Two new critical vulnerabilities in Google’s mobile operating system were found by security researchers who say over 1 Billion Android devices are vulnerable. Devices ranging from Android 1.0 to 5.0 are at risk.
Attackers can exploit these vulnerabilities by lurging an unsuspecting user to visit websites that host malicious MP3 or MP4 binaries. Once the Android victim executes one of the infected files, the device is compromised and vulnerable to remote attack where a malicious hacker can take control, access data, photos, camera and microphone.
StageFright 2.0 Security Advisory
The 1st StageFright 2.0 vulnerability is found in the libutils library and is indexed in the Common Vulnerabilities and Exposures dictionary as CVE-2015-6602, affecting every Android device since 2008. CVE-2015-3876, the second vulnerability impacts Android 5.0 and up. The Android security team as ‘critical’, due to ‘remote privileged code execution.’
Android: More broken
OEMs and wireless carriers are still doing damage control with the first fixes for the StageFright bug, which allowed the execution of potential malicious code via MMS, such as images or video. Now Google has announced all Nexus devices will get automatic security updates each month in addition to regular platform patching to fix StageFright and whatever comes next.
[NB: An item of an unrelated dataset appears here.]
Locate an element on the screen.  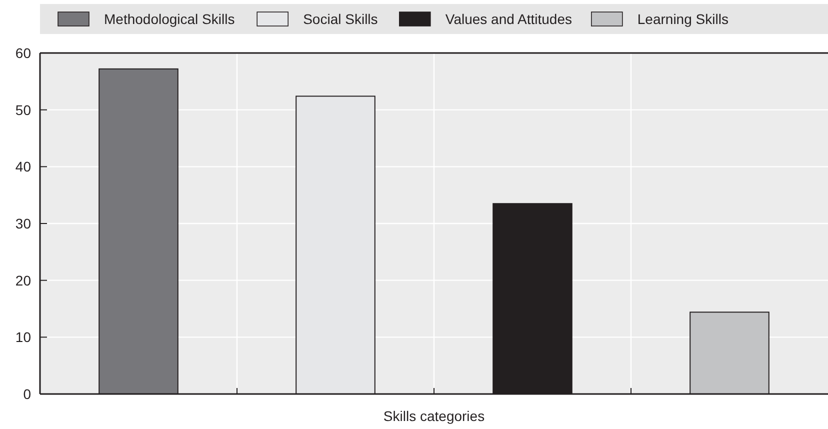
legend-label: Methodological Skills is located at coordinates (170, 19).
HTC, LG and Sony phones will also receive updates as will Samsung, who just announced its first regular update plan. Samsung said StageFright was the catalyst for the update schedule and acknowledges the importance of time sensitivity in addressing major vulnerabilities.
“The OEM’s are now really understanding and the ecosystem is really understanding how to react more quickly, because we all see that it’s necessary.”
-Adrian Ludwig, Head of Android Security
Anything running android 2.2 or later is vulnerable. That’s almost all of them. According to recent analysis, pre-jellybean phones on Android 2.2 to 4.0.4 are at special risk thanks to inadequate exploit mitigation. Despite new patch efforts from OEMs and carriers Android is so fragmented…there are too many device models to fix. OpenSignal keeps charts of just how many devices and OS versions it encounters. It is doubtful that stagefright patches will get through to the entire ecosystem.